St Heliers Real Estate – Will your property value decline?

A property investor recently predicted on television that the value of the New Zealand property market will fall by 10 to 15 percent as the government cut property tax benefits out of the budget.

St. Heliers property owners may dismiss such numbers because their suburb is not prime property investment territory: the rental housing stock there is limited to 25 per cent of total housing according to Statistics NZ. All other properties are owned, partially owned, or held in family trusts by owner-occupiers. Statistics NZ is a government department and is the main source of official statistical information for New Zealand.

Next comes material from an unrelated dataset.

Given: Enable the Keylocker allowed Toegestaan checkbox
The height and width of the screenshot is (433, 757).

Additionally, St Heliers has some built-in protection because the three-month moving average on Zoodle shows that the median sales price for St Heliers rose 9.8% to $882,167. Also, listings are dwindling and so is buyers’ choice. There are now 34% fewer new properties on the market than last month. When the supply goes down, the price goes up as long as there is demand. People still want to shop in St Heliers. Zoodle gathers information and data from more than 1.5 million properties spread across 1,600 New Zealand suburbs.

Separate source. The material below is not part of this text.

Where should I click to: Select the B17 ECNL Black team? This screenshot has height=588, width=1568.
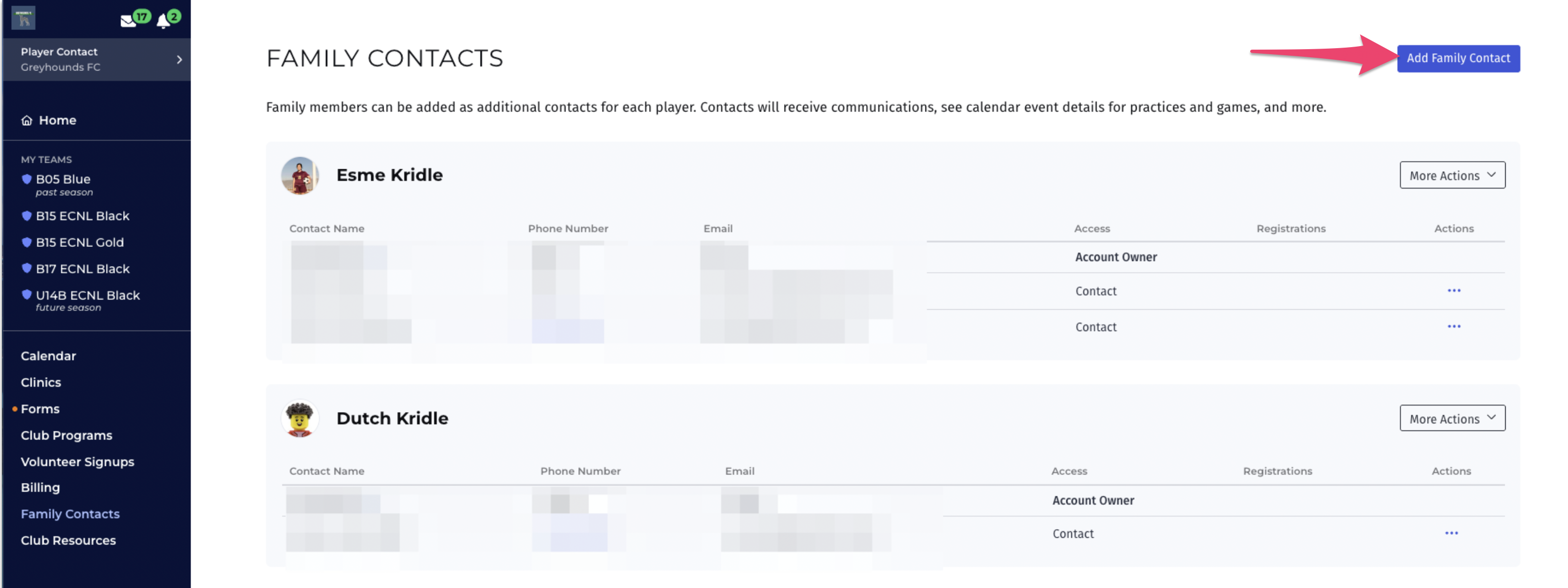click(x=82, y=269)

However, economists at ANZ, Westpac and BNZ Bank agree that there will be a short-term dip in property values ​​before they recover to current levels. However, the lower-priced suburbs are likely to take the brunt of the bread. Such areas are prime territory for real estate investors, and investors will now pay less for property to recoup what they lost in tax breaks.

But a subdued but improving economy and inflation, resulting mainly from the Goods and Services Tax (GST) increase announced in the budget, will help offset any price declines. The New Zealand Treasury forecasts inflation of 5.9 percent in the first quarter of 2011 before settling back to just over 2 percent a year. So there might not be enough time for falling property prices to reach expensive suburbs like St Heliers before inflation and the economy kick in. The New Zealand Treasury is a government department and advises the government on economic and financial policy.

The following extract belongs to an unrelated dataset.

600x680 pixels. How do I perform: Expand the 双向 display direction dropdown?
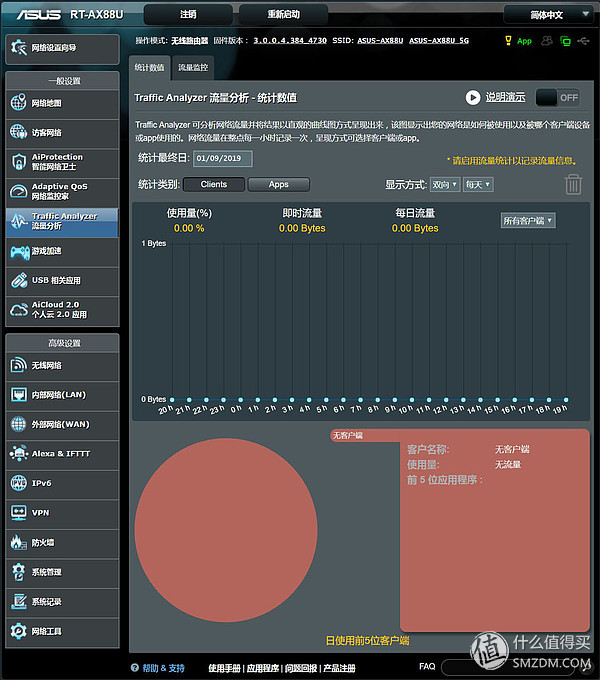tap(445, 185)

Chief Economist Tony Alexander of the BNZ stresses that any price decline will be offset by the growing imbalance between supply and demand: not enough homes are being built to meet demand for new stock. This will be exacerbated by workers earning more than $44,000 per year who decide to stay in New Zealand because they will now pay less tax than if they went to Australia.

This imbalance is likely to continue to grow in the coming year given the slow growth of the economy and the GST increase to 15% starting in October 2010. However, the GST increase also helps protect property values ​​from St Heliers because any new houses that are built will have to sell for more to cover the cost of the additional tax. ANZ, Westpac and BNZ are the major Australasian banks with a large presence in New Zealand.

St Heliers real estate owners are in a fortunate position. They own expensive properties in a neighborhood where other homeowners don’t easily give away their money unless there is a good and valid reason to do so. Budget announcements and signs of an improving economy will also help prop up property values. It all helps to maintain property values ​​in St Heliers and ensure that buyers continue to pay fair market price.